Data excerpts
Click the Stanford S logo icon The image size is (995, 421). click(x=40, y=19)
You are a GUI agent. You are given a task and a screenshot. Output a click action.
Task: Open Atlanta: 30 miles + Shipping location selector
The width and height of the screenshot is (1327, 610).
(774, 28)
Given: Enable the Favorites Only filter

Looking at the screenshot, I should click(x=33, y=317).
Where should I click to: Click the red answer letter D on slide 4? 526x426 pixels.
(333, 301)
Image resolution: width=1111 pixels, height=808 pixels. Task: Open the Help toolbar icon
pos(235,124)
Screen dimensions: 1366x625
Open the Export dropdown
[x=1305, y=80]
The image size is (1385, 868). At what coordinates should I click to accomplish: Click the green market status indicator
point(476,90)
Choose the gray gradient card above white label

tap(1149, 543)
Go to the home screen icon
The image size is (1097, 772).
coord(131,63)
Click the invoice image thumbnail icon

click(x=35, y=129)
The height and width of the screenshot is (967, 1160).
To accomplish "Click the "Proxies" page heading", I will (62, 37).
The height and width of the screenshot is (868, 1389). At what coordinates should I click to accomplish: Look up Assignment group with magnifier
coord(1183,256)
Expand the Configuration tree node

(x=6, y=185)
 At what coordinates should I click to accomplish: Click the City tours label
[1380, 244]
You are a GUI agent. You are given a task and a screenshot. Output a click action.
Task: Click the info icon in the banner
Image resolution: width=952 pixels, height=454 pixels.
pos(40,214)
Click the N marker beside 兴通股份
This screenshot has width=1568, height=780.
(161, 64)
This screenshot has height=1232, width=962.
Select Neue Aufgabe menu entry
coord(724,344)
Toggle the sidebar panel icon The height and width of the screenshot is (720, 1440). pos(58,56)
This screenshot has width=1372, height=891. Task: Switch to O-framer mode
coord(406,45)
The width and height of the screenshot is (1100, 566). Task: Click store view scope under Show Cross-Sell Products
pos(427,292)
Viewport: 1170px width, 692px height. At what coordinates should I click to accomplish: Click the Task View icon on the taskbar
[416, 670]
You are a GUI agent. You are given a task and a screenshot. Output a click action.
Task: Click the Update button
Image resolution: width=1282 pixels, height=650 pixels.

== What to produce ==
Retype every line of the data above exactly.

== Answer space ==
Click the Stanford S logo icon The image size is (995, 421). click(x=40, y=19)
You are a GUI agent. You are given a task and a screenshot. Output a click action.
Task: Open Atlanta: 30 miles + Shipping location selector
The width and height of the screenshot is (1327, 610).
(774, 28)
Given: Enable the Favorites Only filter

Looking at the screenshot, I should click(x=33, y=317).
Where should I click to: Click the red answer letter D on slide 4? 526x426 pixels.
(333, 301)
Image resolution: width=1111 pixels, height=808 pixels. Task: Open the Help toolbar icon
pos(235,124)
Screen dimensions: 1366x625
Open the Export dropdown
[x=1305, y=80]
The image size is (1385, 868). At what coordinates should I click to accomplish: Click the green market status indicator
point(476,90)
Choose the gray gradient card above white label

tap(1149, 543)
Go to the home screen icon
The image size is (1097, 772).
coord(131,63)
Click the invoice image thumbnail icon

click(x=35, y=129)
The height and width of the screenshot is (967, 1160).
To accomplish "Click the "Proxies" page heading", I will (62, 37).
The height and width of the screenshot is (868, 1389). At what coordinates should I click to accomplish: Look up Assignment group with magnifier
coord(1183,256)
Expand the Configuration tree node

(x=6, y=185)
 At what coordinates should I click to accomplish: Click the City tours label
[1380, 244]
You are a GUI agent. You are given a task and a screenshot. Output a click action.
Task: Click the info icon in the banner
Image resolution: width=952 pixels, height=454 pixels.
pos(40,214)
Click the N marker beside 兴通股份
This screenshot has width=1568, height=780.
(161, 64)
This screenshot has height=1232, width=962.
Select Neue Aufgabe menu entry
coord(724,344)
Toggle the sidebar panel icon The height and width of the screenshot is (720, 1440). pos(58,56)
This screenshot has width=1372, height=891. Task: Switch to O-framer mode
coord(406,45)
The width and height of the screenshot is (1100, 566). Task: Click store view scope under Show Cross-Sell Products
pos(427,292)
Viewport: 1170px width, 692px height. At what coordinates should I click to accomplish: Click the Task View icon on the taskbar
[416, 670]
You are a GUI agent. You are given a task and a screenshot. Output a click action.
Task: Click the Update button
Image resolution: width=1282 pixels, height=650 pixels.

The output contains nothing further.